What is expected
The copy should run from the line containing "Given: Click the Username label" through the last line of the entries below, exactly as written, with pictures omitted.

[Dataset records]
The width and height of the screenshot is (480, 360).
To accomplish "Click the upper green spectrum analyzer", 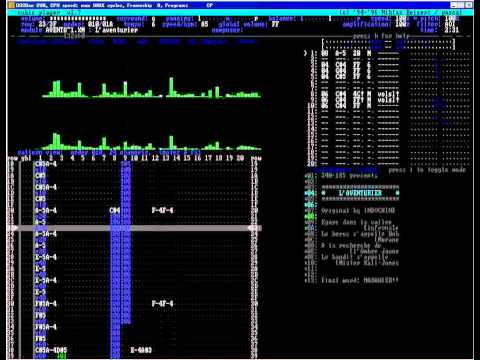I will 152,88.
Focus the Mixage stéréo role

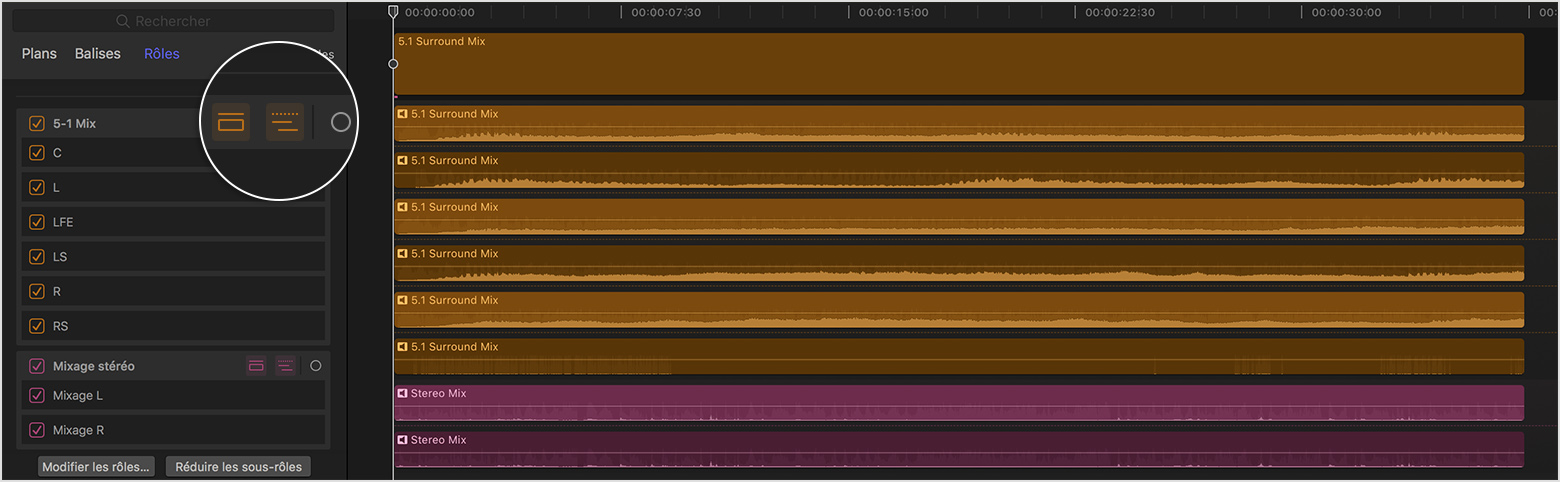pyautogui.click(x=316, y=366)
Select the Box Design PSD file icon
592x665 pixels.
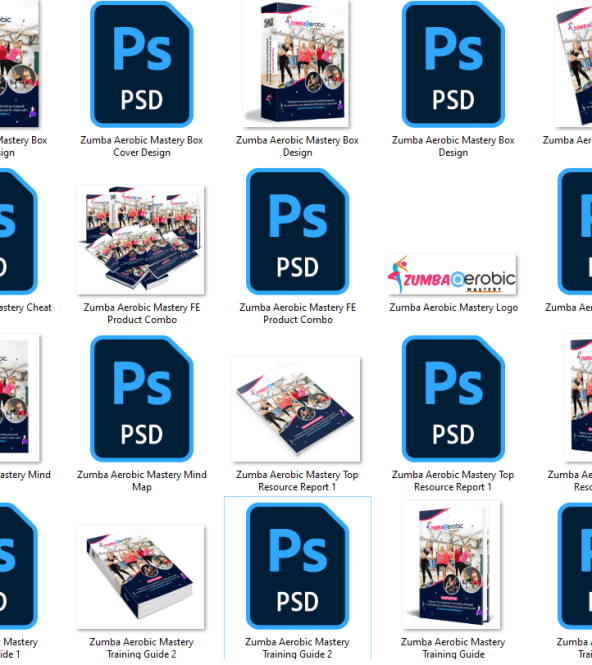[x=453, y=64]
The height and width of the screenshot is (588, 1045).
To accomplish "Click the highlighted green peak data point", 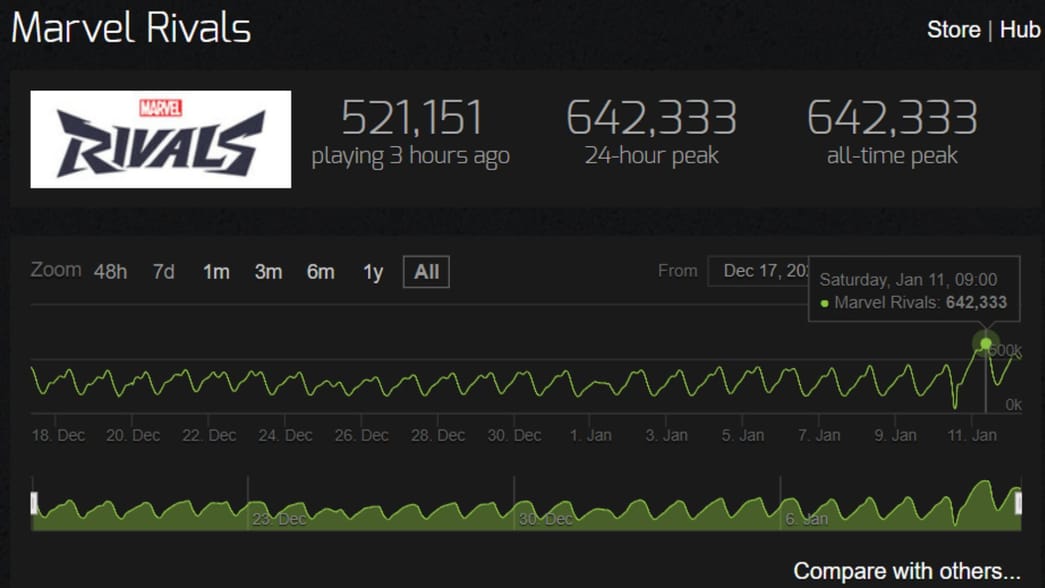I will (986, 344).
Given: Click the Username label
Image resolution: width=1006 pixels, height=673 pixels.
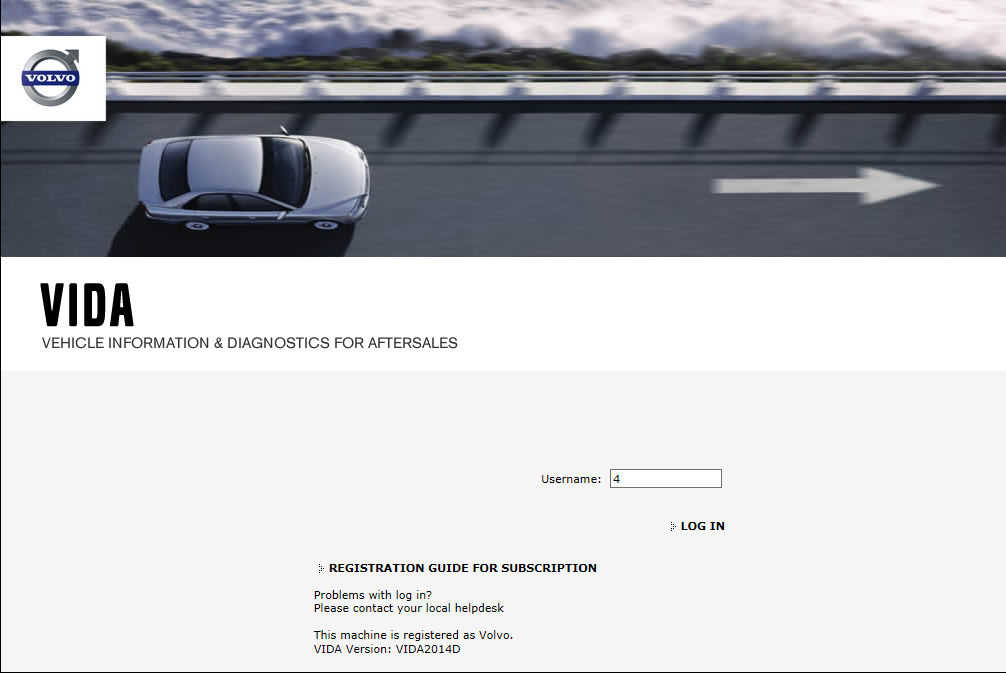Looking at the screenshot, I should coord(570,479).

Finished task
Given: Click the Username label
Image resolution: width=1006 pixels, height=673 pixels.
Looking at the screenshot, I should coord(570,479).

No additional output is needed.